* _EXERCISE INSTRUCTIONS_
Take the records underneath and set them down exactly.

DATA TO PROCESS below:

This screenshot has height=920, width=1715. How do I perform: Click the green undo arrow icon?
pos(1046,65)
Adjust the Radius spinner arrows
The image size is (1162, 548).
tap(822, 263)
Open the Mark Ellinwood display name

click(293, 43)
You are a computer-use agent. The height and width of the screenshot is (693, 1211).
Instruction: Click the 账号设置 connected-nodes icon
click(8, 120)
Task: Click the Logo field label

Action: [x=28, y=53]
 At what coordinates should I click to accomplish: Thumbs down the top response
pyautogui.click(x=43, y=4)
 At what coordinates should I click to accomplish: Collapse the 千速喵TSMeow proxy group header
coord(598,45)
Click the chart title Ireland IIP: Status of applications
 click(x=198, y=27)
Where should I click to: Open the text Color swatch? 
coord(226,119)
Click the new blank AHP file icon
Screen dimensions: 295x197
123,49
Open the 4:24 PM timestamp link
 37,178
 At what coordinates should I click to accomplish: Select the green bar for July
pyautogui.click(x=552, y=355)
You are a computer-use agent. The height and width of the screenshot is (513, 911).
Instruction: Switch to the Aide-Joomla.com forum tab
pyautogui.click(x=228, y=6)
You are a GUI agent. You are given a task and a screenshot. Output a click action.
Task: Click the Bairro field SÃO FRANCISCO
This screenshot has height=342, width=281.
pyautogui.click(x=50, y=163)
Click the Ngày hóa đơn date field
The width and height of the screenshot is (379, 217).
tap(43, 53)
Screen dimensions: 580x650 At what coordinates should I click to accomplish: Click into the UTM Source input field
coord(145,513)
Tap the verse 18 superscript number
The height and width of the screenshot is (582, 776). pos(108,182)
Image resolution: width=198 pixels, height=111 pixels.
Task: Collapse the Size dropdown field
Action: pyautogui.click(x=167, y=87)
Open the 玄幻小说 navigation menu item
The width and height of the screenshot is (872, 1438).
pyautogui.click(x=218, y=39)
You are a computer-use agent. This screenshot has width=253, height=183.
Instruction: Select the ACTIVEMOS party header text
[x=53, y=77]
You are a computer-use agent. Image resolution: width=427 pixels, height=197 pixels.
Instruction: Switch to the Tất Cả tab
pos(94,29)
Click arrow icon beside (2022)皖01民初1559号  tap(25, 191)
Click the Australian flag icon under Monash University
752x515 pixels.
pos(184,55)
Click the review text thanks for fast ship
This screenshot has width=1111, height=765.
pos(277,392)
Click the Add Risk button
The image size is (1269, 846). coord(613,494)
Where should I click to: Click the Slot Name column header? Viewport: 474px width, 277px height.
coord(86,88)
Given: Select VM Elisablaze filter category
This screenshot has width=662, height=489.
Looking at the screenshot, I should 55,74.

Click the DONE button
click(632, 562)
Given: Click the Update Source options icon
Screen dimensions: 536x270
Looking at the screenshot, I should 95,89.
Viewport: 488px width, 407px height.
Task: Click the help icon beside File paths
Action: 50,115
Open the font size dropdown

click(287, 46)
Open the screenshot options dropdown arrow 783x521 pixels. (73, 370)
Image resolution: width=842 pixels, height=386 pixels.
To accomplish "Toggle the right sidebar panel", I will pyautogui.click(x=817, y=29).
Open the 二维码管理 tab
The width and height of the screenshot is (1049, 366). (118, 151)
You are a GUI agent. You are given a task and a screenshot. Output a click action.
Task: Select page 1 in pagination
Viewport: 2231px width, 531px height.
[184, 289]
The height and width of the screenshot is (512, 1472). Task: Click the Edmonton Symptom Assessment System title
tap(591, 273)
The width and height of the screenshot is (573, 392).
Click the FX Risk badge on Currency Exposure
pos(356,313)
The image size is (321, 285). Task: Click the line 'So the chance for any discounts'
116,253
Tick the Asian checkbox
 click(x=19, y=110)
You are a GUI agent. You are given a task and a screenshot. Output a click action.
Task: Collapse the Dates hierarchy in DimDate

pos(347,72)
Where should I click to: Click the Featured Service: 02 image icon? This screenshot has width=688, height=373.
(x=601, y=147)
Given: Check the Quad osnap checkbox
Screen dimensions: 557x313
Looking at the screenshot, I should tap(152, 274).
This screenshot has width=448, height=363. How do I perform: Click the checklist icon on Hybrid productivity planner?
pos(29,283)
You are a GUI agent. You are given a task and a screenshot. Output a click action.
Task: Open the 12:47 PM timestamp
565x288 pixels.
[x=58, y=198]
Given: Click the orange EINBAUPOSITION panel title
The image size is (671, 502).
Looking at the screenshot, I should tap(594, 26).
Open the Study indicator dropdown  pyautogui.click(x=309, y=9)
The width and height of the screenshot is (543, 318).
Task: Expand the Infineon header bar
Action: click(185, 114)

End of DATA TO PROCESS.

* _YOUR RESPONSE_
This screenshot has height=920, width=1715. How do I perform: Click the green undo arrow icon?
pos(1046,65)
Adjust the Radius spinner arrows
The image size is (1162, 548).
tap(822, 263)
Open the Mark Ellinwood display name

click(293, 43)
You are a computer-use agent. The height and width of the screenshot is (693, 1211).
Instruction: Click the 账号设置 connected-nodes icon
click(8, 120)
Task: Click the Logo field label

Action: [x=28, y=53]
 At what coordinates should I click to accomplish: Thumbs down the top response
pyautogui.click(x=43, y=4)
 At what coordinates should I click to accomplish: Collapse the 千速喵TSMeow proxy group header
coord(598,45)
Click the chart title Ireland IIP: Status of applications
 click(x=198, y=27)
Where should I click to: Open the text Color swatch? 
coord(226,119)
Click the new blank AHP file icon
Screen dimensions: 295x197
123,49
Open the 4:24 PM timestamp link
 37,178
 At what coordinates should I click to accomplish: Select the green bar for July
pyautogui.click(x=552, y=355)
You are a computer-use agent. The height and width of the screenshot is (513, 911).
Instruction: Switch to the Aide-Joomla.com forum tab
pyautogui.click(x=228, y=6)
You are a GUI agent. You are given a task and a screenshot. Output a click action.
Task: Click the Bairro field SÃO FRANCISCO
This screenshot has height=342, width=281.
pyautogui.click(x=50, y=163)
Click the Ngày hóa đơn date field
The width and height of the screenshot is (379, 217).
tap(43, 53)
Screen dimensions: 580x650 At what coordinates should I click to accomplish: Click into the UTM Source input field
coord(145,513)
Tap the verse 18 superscript number
The height and width of the screenshot is (582, 776). pos(108,182)
Image resolution: width=198 pixels, height=111 pixels.
Task: Collapse the Size dropdown field
Action: pyautogui.click(x=167, y=87)
Open the 玄幻小说 navigation menu item
The width and height of the screenshot is (872, 1438).
pyautogui.click(x=218, y=39)
You are a computer-use agent. This screenshot has width=253, height=183.
Instruction: Select the ACTIVEMOS party header text
[x=53, y=77]
You are a computer-use agent. Image resolution: width=427 pixels, height=197 pixels.
Instruction: Switch to the Tất Cả tab
pos(94,29)
Click arrow icon beside (2022)皖01民初1559号  tap(25, 191)
Click the Australian flag icon under Monash University
752x515 pixels.
pos(184,55)
Click the review text thanks for fast ship
This screenshot has width=1111, height=765.
pos(277,392)
Click the Add Risk button
The image size is (1269, 846). coord(613,494)
Where should I click to: Click the Slot Name column header? Viewport: 474px width, 277px height.
coord(86,88)
Given: Select VM Elisablaze filter category
This screenshot has width=662, height=489.
Looking at the screenshot, I should 55,74.

Click the DONE button
click(632, 562)
Given: Click the Update Source options icon
Screen dimensions: 536x270
Looking at the screenshot, I should 95,89.
Viewport: 488px width, 407px height.
Task: Click the help icon beside File paths
Action: 50,115
Open the font size dropdown

click(287, 46)
Open the screenshot options dropdown arrow 783x521 pixels. (73, 370)
Image resolution: width=842 pixels, height=386 pixels.
To accomplish "Toggle the right sidebar panel", I will pyautogui.click(x=817, y=29).
Open the 二维码管理 tab
The width and height of the screenshot is (1049, 366). (118, 151)
You are a GUI agent. You are given a task and a screenshot. Output a click action.
Task: Select page 1 in pagination
Viewport: 2231px width, 531px height.
[184, 289]
The height and width of the screenshot is (512, 1472). Task: Click the Edmonton Symptom Assessment System title
tap(591, 273)
The width and height of the screenshot is (573, 392).
Click the FX Risk badge on Currency Exposure
pos(356,313)
The image size is (321, 285). Task: Click the line 'So the chance for any discounts'
116,253
Tick the Asian checkbox
 click(x=19, y=110)
You are a GUI agent. You are given a task and a screenshot. Output a click action.
Task: Collapse the Dates hierarchy in DimDate

pos(347,72)
Where should I click to: Click the Featured Service: 02 image icon? This screenshot has width=688, height=373.
(x=601, y=147)
Given: Check the Quad osnap checkbox
Screen dimensions: 557x313
Looking at the screenshot, I should tap(152, 274).
This screenshot has width=448, height=363. How do I perform: Click the checklist icon on Hybrid productivity planner?
pos(29,283)
You are a GUI agent. You are given a task and a screenshot. Output a click action.
Task: Open the 12:47 PM timestamp
565x288 pixels.
[x=58, y=198]
Given: Click the orange EINBAUPOSITION panel title
The image size is (671, 502).
Looking at the screenshot, I should tap(594, 26).
Open the Study indicator dropdown  pyautogui.click(x=309, y=9)
The width and height of the screenshot is (543, 318).
Task: Expand the Infineon header bar
Action: click(185, 114)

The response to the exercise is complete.